At first, we will find out the difference between bankruptcy, indebtedness, or insolvency. The next chapter focuses on the Czech bankruptcy procedure, restructuring, and personal bankruptcy.
Subsequently, you will enter the world of enforcement and find out step by step how to enforce a court decision in the Czech Republic. We have paid special attention to the methods of enforcement and other examples of creditor/debtor terminology.

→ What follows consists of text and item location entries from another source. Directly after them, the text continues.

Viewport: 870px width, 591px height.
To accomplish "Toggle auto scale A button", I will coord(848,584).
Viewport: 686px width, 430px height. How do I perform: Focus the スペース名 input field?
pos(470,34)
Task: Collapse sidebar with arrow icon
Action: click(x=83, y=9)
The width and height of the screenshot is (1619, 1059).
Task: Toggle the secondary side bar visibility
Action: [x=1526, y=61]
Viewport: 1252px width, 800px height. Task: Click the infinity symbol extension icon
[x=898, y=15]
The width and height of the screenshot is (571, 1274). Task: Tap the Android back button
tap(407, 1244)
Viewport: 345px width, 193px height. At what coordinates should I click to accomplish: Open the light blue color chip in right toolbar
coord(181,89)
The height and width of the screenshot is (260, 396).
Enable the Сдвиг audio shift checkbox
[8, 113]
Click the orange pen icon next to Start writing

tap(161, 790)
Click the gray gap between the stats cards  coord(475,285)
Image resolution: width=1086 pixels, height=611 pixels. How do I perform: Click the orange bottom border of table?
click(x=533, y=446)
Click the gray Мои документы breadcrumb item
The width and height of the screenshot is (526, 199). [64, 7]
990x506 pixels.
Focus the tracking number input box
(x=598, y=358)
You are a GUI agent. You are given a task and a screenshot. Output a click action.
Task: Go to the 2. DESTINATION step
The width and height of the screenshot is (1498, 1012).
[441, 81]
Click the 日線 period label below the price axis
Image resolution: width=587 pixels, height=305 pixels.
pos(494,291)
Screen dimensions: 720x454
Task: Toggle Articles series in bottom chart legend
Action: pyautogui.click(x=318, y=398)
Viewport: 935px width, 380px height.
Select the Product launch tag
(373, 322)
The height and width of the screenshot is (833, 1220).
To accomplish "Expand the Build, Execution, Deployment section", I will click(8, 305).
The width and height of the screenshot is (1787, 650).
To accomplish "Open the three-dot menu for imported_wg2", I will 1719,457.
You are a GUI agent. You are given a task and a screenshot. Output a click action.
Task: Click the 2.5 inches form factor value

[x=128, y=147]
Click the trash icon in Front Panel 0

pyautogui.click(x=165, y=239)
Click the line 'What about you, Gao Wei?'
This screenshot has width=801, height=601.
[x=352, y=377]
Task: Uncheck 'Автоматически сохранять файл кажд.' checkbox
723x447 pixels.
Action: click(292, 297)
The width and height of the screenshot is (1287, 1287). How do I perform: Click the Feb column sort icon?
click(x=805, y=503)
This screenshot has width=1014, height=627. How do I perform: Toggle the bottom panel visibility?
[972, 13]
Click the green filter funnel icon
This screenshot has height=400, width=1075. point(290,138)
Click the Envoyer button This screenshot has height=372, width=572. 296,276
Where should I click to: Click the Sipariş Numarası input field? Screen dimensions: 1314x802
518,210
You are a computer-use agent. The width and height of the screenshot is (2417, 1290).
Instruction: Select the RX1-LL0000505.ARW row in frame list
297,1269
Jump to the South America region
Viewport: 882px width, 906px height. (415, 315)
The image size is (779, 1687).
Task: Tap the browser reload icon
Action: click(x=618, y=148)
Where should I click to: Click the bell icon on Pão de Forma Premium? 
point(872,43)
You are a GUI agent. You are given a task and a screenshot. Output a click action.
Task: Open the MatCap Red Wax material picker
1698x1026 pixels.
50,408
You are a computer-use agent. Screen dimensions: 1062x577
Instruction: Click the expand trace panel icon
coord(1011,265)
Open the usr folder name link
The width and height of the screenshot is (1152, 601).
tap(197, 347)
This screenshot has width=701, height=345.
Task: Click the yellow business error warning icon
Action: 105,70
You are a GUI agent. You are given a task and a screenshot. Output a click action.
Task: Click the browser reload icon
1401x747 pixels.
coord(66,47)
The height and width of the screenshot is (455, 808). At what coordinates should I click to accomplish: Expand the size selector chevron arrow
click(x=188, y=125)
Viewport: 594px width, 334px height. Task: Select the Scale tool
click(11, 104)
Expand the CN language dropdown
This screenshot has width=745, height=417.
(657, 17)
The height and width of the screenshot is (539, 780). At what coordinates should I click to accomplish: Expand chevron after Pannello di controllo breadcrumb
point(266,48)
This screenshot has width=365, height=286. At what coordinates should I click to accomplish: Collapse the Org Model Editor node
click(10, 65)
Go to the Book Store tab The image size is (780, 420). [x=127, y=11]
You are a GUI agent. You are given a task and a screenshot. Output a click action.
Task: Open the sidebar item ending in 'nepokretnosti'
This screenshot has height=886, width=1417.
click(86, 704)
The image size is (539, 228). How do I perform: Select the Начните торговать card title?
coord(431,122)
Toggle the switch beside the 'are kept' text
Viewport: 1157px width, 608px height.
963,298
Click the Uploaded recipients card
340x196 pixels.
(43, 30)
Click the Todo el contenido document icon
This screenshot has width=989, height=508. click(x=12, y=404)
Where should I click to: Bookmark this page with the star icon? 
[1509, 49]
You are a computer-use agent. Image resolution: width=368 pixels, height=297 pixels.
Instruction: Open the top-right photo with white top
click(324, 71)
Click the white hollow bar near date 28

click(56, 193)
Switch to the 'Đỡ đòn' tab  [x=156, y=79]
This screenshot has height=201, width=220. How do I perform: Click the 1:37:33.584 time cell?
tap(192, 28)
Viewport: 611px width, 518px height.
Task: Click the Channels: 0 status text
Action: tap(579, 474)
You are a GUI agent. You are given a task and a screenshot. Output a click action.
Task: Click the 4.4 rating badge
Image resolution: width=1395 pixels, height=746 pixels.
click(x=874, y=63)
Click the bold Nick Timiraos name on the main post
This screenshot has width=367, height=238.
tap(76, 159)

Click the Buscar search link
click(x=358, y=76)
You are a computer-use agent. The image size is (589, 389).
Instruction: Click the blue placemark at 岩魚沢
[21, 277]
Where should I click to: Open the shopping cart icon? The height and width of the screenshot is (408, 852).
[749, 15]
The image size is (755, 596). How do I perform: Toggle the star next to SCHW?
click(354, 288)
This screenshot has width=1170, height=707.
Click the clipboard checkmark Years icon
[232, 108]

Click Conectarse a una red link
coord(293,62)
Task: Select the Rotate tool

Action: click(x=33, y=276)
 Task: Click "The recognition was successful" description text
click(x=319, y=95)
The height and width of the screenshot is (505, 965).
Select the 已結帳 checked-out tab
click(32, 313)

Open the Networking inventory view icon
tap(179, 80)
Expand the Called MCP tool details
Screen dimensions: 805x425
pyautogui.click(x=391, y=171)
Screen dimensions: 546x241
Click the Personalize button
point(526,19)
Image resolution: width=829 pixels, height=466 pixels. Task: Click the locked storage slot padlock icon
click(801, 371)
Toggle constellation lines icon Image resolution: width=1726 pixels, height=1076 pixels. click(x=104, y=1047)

The topic of receivables and money in general involves numbers and calculations. Actually, even though most of lawyers didn't like Math at school, they know that figures, deadlines, or interest rates are a part of legal practice. That is why we offer a preview of phrases, terms, and intricacies of using numbers in Legal English. Yes, there is a number of things to be learnt today!
NahoruDefinition of Bankruptcy
Bankruptcy refers to a legal status of a company or an individual that is not able to repay their debts. Bankruptcy also means the procedure of satisfaction of creditors of a bankrupt company. The term is used differently in the United States and in the UK, but our goal is to adjust it to Czech conditions. When we check the Czech Insolvency Act, a company is bankrupt if it is insolvent or in excessive indebtedness. An insolvent entity has more than one creditor and is unable to pay at least two financial obligations within 30 days of the due date. A debtor is considered to be in excessive indebtedness if it has more than one creditor and the value of its liabilities exceeds the value of its assets. Insolvent entities or entities in excessive indebtedness are considered bankrupt and shall undergo bankruptcy procedure.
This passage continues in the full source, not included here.